Upon questioning about the cemetery, I was told that the graves of the victims were surrounded by plants and flowers by a local German Association. The first marker on the cemetery was placed in November, 1949. Construction on the huge monument which is there now was inaugurated in September, 1968. The first building to house a museum was erected in 1976. The care and responsibilities were taken over by authorities of Saxen Anhalt.
After the Russians left, the building has been improved. They have a movie showing how our army is taking the survivors to the hospital and they have pamphlets for visitors telling about the concentration camp. What amazed me is that they had one written in Hebrew. The other story I got was that on the wall in back of the cemetery where the names of all the countries were marked no Star of David was there until the Russians left 17 years ago.
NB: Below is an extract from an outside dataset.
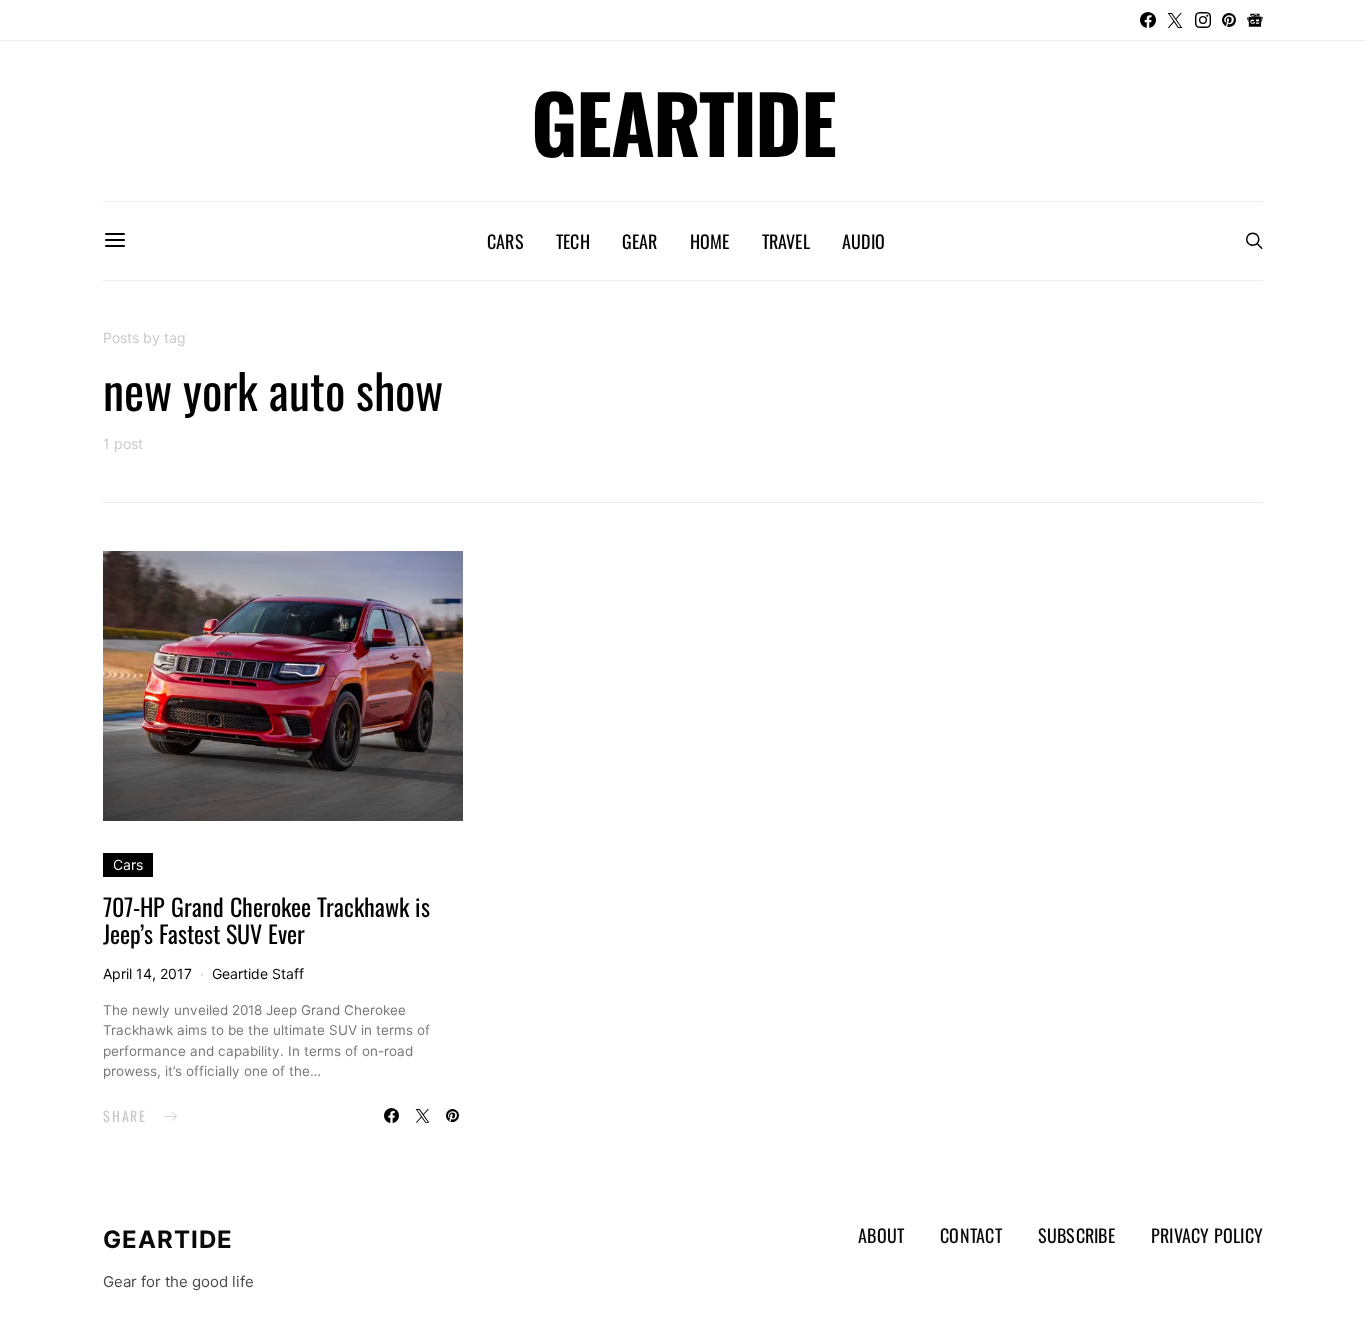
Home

After we paid our respect to the dead we were taken to the local school where the students put on a play based on the book Roger LeRoyer wrote of his experience in the concentration camp. I was impressed by the way the youth in the area recognized the calamity caused by the Nazi regime. It was something they were burning into their memory.
From the school we were then taken to a local home for hospitality. The home was just around the comer of the railroad that brought the prisoners to Langenstein. The station has not changed it is the same as it was during the war. The local resident who greeted us was not even born yet during the war but he told me how his grandfather said they used to bring the prisoners at night and they would march the two miles to the camp. The people were told they were criminals and the reason they came at night so the residents would not be disturbed.
When we entered his typical country peaked roof home, there was a spread of the most delicious looking fresh baked cakes that his wife had baked. We spent an hour at his home with coffee and tea and speaking of the past. I asked why was it that when we asked the residents when we liberated the camp that no one knew anything about it. The answer was quite logical; they were too frightened to say that they knew. When the camp was liberated our outfit lined up a group of men from the town and made them clean up the filthy barracks of the prisoners. The hospitality host told me his uncle was one of those men.
We were then taken to a local restaurant with two floors so it could hold our entire group which had been taken to other homes for their hospitality. At each table we had a local resident sit with us during this last dinner. We were very impressed by how cordial they all were and answered all our questions.
The next morning we had our last breakfast together, thanked the women who were the museum staff for inviting us and said our fond good-byes to all that were not leaving on our bus and left with our French group for the Hanover airport.
The trip was a very emotional one. I was glad that my daughter and son in-law was with us. It gave me a different slant on the German people that I met. It seemed to be the same in all the countries we were in, the people in the small towns and country side were always nicer and more hospitable than those in the big city.
I also was impressed that the Saxony Anhalt area instead of hiding the fact that the camp had tortured and murdered so many people of other countries, decided to memorialize the camp and teach the new generation of Germans what happened in the Nazi dictatorship. And still there are people who say it never happened.